Stored data entries:
══════
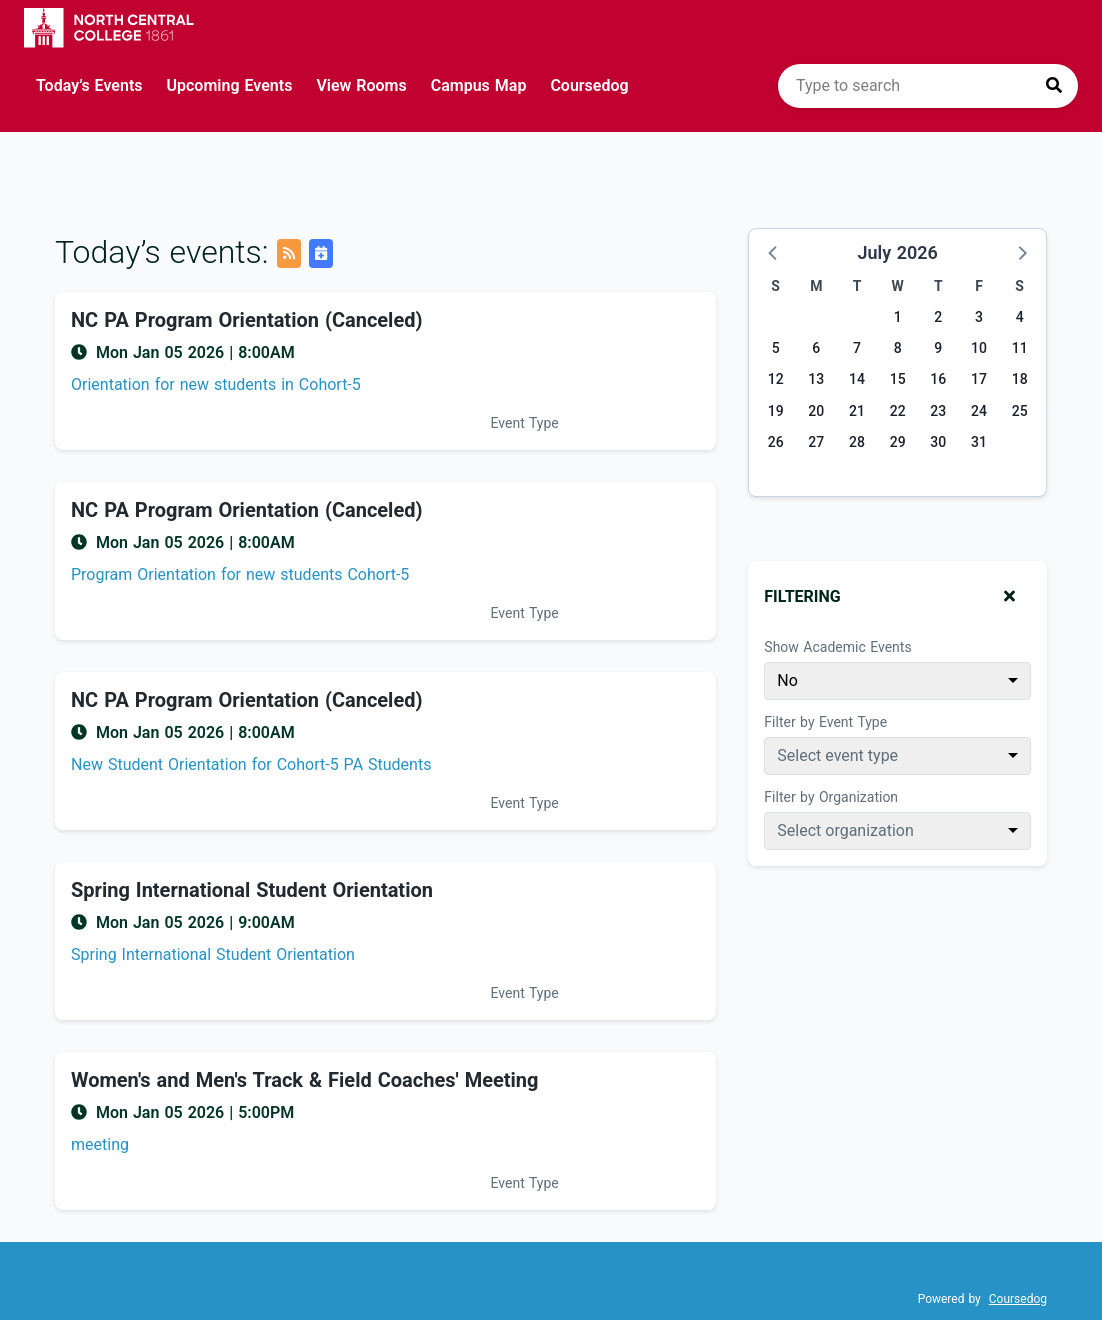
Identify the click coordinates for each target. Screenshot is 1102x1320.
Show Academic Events (837, 647)
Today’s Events (89, 85)
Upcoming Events (230, 85)
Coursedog (589, 85)
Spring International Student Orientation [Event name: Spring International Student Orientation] (252, 890)
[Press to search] (1054, 86)
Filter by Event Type (825, 722)
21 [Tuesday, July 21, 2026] (857, 411)
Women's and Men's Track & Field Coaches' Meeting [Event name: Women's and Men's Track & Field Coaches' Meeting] (304, 1080)
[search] (928, 86)
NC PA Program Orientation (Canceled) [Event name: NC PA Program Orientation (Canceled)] (247, 320)
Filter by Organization (831, 797)
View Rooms (361, 85)
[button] (774, 252)
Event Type (525, 423)
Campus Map (479, 85)
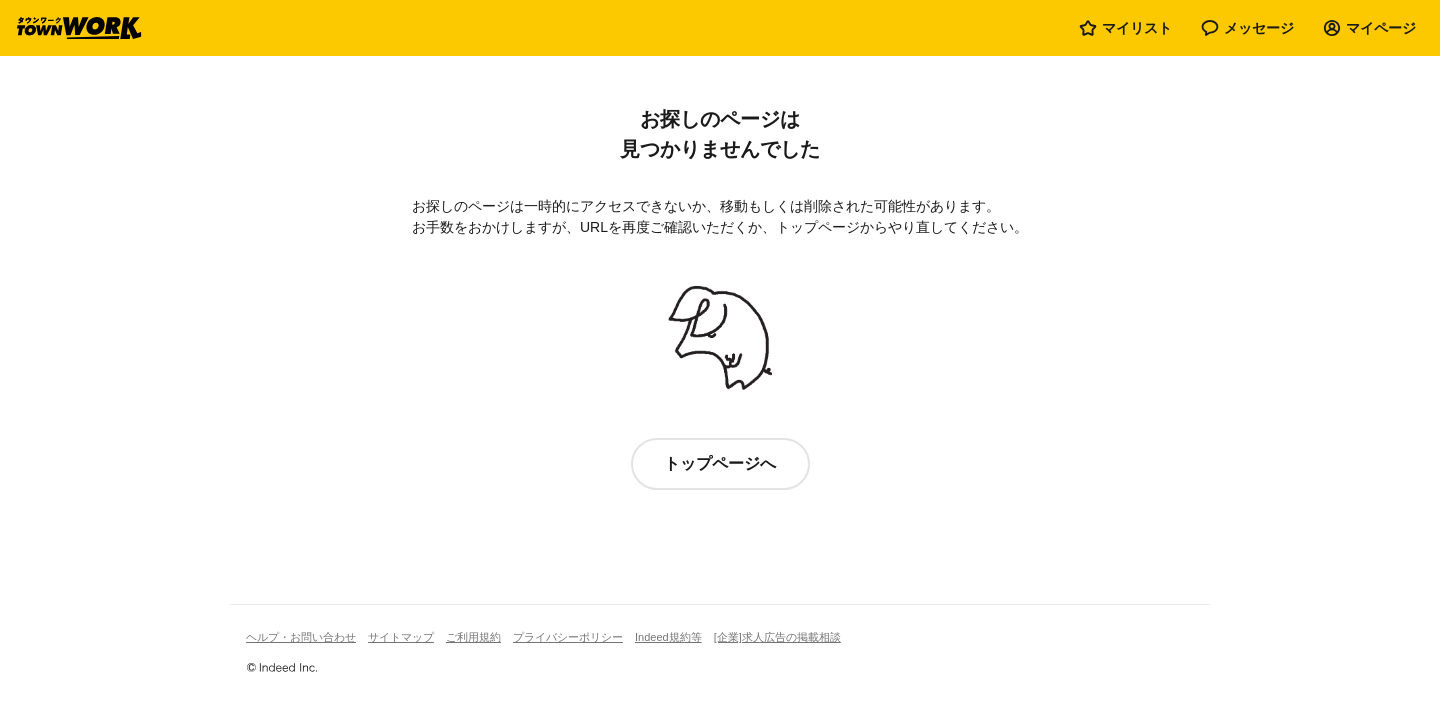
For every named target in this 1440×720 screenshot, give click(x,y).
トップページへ (720, 463)
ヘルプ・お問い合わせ (301, 637)
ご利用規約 (473, 637)
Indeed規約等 (668, 637)
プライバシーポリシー (568, 637)
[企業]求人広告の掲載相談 (777, 637)
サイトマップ (401, 637)
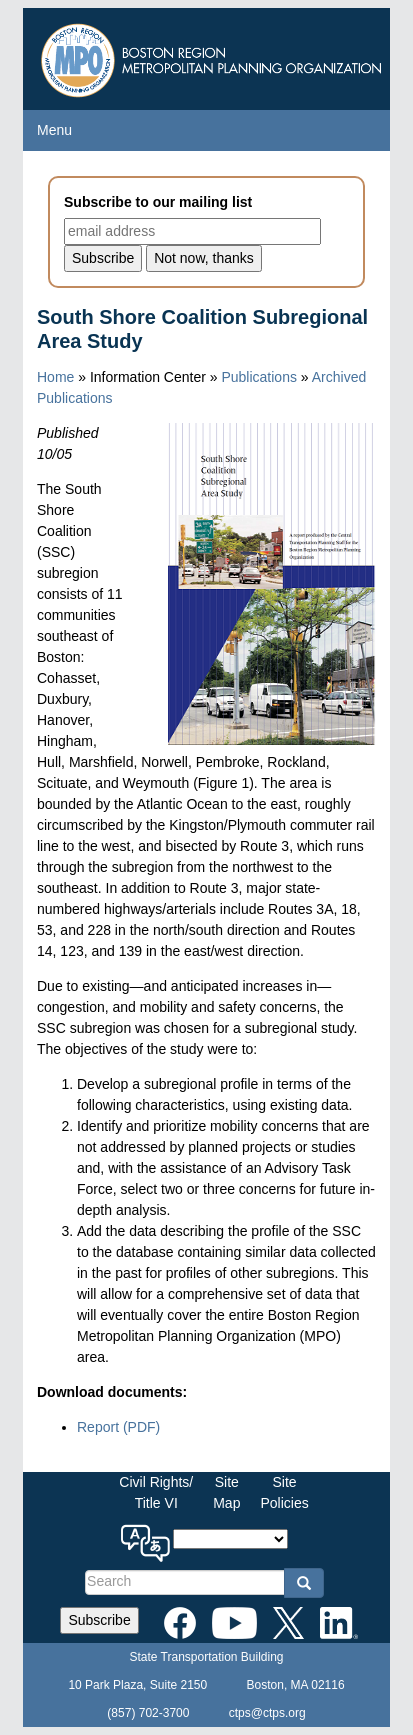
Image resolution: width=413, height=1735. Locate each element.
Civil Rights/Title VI (156, 1492)
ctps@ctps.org (267, 1713)
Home (55, 377)
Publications (259, 377)
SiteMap (226, 1492)
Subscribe (99, 1620)
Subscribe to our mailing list (158, 202)
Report (118, 1427)
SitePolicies (284, 1492)
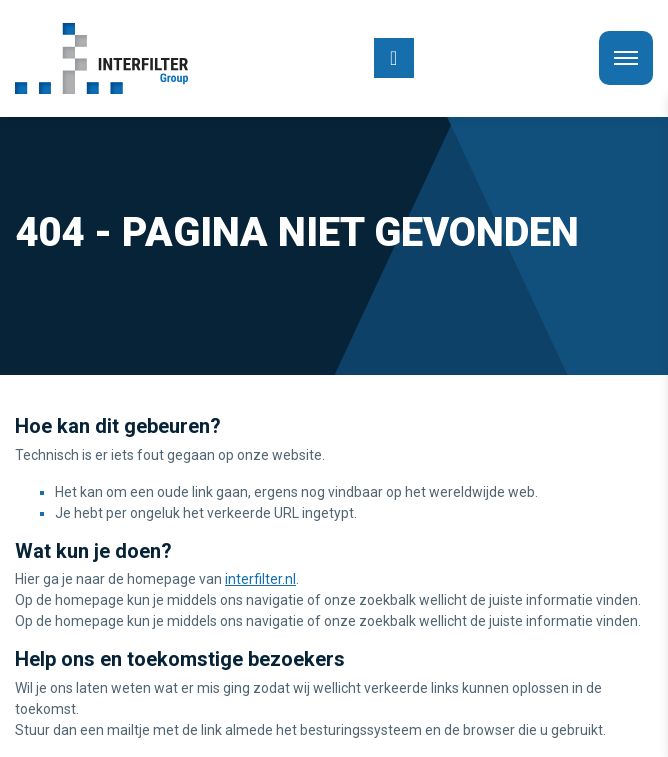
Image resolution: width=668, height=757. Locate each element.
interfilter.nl (260, 579)
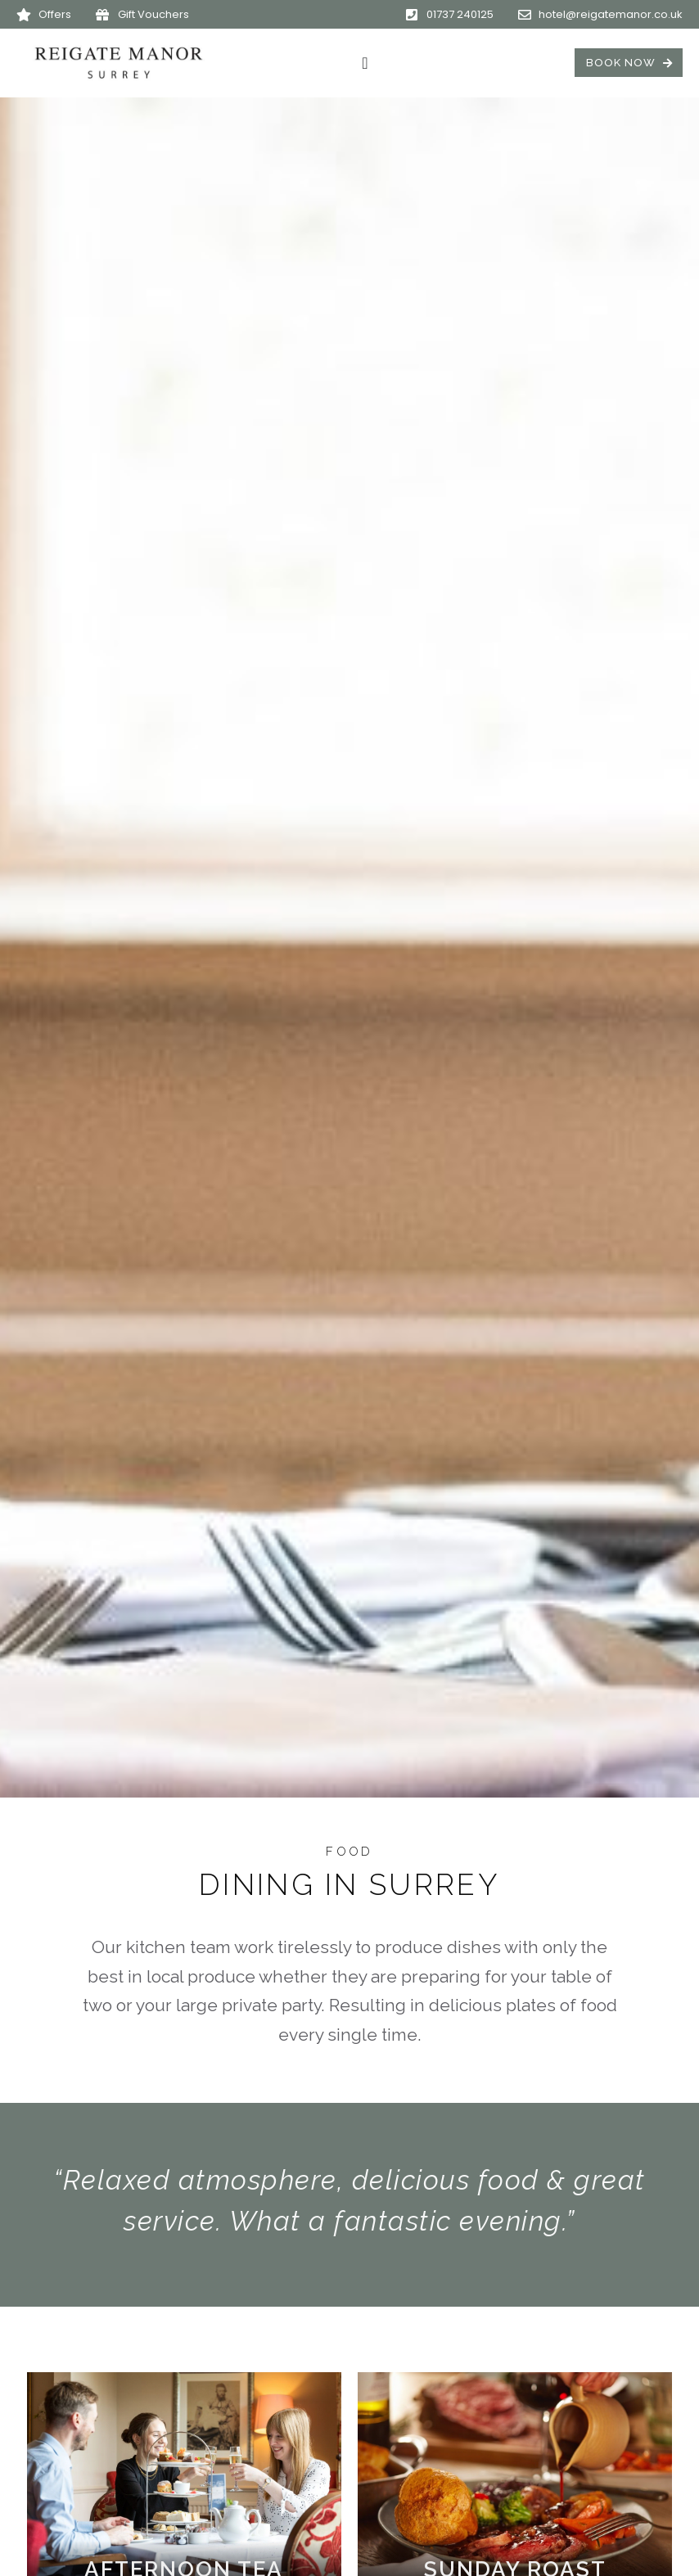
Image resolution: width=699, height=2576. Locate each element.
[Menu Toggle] (365, 63)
══════
Problem =>
Revise the entries, beginning at the line that has "Upcoming Events (230, 85)" and continuing through the end of the entries, so that every "Event name" becomes "Event title" and nothing else changes. Leave the pictures out of your answer.

Correct response =>
Upcoming Events (230, 85)
Coursedog (589, 85)
Spring International Student Orientation [Event title: Spring International Student Orientation] (252, 890)
[Press to search] (1054, 86)
Filter by Event Type (825, 722)
21 [Tuesday, July 21, 2026] (857, 411)
Women's and Men's Track & Field Coaches' Meeting [Event title: Women's and Men's Track & Field Coaches' Meeting] (304, 1080)
[search] (928, 86)
NC PA Program Orientation (Canceled) [Event title: NC PA Program Orientation (Canceled)] (247, 320)
Filter by Organization (831, 797)
View Rooms (361, 85)
[button] (774, 252)
Event Type (525, 423)
Campus Map (479, 85)
For every named target in this 1440×720 screenshot, give click(x,y).
トップページへ (720, 463)
ヘルプ・お問い合わせ (301, 637)
ご利用規約 (473, 637)
Indeed規約等 (668, 637)
プライバシーポリシー (568, 637)
[企業]求人広告の掲載相談 (777, 637)
サイトマップ (401, 637)
Image resolution: width=413, height=1735. Locate each element.
Civil Rights/Title VI (156, 1492)
ctps@ctps.org (267, 1713)
Home (55, 377)
Publications (259, 377)
SiteMap (226, 1492)
Subscribe (99, 1620)
Subscribe to our mailing list (158, 202)
Report (118, 1427)
SitePolicies (284, 1492)
Image resolution: width=668, height=757. Locate each element.
interfilter.nl (260, 579)
Image resolution: width=699, height=2576. Locate each element.
[Menu Toggle] (365, 63)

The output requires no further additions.